PredictionProbabilitiesHistogram

Assesses the predictive probability distribution for binary classification to evaluate model performance and potential overfitting or bias.

Purpose

The Prediction Probabilities Histogram test is designed to generate histograms displaying the Probability of Default (PD) predictions for both positive and negative classes in training and testing datasets.

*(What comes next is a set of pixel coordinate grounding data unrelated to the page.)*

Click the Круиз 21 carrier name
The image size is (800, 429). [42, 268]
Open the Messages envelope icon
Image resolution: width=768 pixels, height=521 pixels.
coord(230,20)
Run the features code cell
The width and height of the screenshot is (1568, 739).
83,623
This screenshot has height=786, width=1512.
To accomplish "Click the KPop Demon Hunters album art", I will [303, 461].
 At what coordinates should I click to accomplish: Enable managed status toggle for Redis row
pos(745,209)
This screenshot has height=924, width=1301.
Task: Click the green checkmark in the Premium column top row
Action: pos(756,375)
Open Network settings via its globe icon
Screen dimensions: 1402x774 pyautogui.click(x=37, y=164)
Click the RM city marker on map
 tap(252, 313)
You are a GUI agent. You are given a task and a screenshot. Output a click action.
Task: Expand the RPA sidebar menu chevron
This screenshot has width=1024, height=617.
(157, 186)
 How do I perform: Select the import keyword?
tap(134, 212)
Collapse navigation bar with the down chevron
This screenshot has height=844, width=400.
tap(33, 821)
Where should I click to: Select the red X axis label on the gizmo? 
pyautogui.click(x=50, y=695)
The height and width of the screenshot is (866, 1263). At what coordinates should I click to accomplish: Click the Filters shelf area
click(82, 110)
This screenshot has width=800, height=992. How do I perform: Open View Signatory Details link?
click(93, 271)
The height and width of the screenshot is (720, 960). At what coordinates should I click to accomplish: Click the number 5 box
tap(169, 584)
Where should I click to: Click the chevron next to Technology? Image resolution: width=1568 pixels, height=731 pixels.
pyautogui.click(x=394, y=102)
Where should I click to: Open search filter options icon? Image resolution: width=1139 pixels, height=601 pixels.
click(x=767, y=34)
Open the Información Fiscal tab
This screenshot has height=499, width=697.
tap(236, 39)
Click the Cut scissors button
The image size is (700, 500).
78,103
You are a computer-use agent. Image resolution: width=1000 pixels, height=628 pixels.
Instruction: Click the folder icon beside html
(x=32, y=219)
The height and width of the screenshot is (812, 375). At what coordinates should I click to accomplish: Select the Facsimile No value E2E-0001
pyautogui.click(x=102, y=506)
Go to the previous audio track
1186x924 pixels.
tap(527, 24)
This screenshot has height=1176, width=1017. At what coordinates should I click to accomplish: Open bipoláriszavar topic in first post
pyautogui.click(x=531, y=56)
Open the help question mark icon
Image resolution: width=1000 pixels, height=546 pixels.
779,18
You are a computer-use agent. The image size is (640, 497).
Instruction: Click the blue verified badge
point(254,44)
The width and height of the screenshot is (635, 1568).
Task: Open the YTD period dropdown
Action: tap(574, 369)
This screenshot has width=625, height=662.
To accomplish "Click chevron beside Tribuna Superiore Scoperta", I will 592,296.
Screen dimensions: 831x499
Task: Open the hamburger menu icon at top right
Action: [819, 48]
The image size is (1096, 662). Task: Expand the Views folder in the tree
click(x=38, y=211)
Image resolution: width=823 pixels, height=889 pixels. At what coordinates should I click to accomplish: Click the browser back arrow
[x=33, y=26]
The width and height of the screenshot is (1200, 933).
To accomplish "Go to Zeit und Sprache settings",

This helps in evaluating the performance of a logistic regression model, particularly for credit risk prediction.

Test Mechanism

The metric follows these steps to execute the test: - Extracts the target column from both the train and test datasets. - Uses the model’s predict function to calculate probabilities. - Adds these probabilities as a new column to the training and testing dataframes. - Generates histograms for each class (0 or 1) within the training and testing datasets. - Sets different opacities for the histograms to enhance visualization. - Overlays the four histograms (two for training and two for testing) on two different subplot frames. - Returns a plotly graph object displaying the visualization.

Signs of High Risk

  • Significant discrepancies between the histograms of training and testing data.
  • Large disparities between the histograms for the positive and negative classes.
  • Potential overfitting or bias indicated by significant issues.
  • Unevenly distributed probabilities suggesting inaccurate model predictions.

Strengths

  • Offers a visual representation of the PD predictions made by the model, aiding in understanding its behavior.
  • Assesses both the training and testing datasets, adding depth to model validation.
  • Highlights disparities between classes, providing insights into class imbalance or data skewness.
  • Effectively visualizes risk spread, which is particularly beneficial for credit risk prediction.

Limitations

  • Specifically tailored for binary classification scenarios and not suited for multi-class classification tasks.
  • Mainly applicable to logistic regression models, and may not be effective for other model types.
  • Provides a robust visual representation but lacks a quantifiable measure to assess model performance.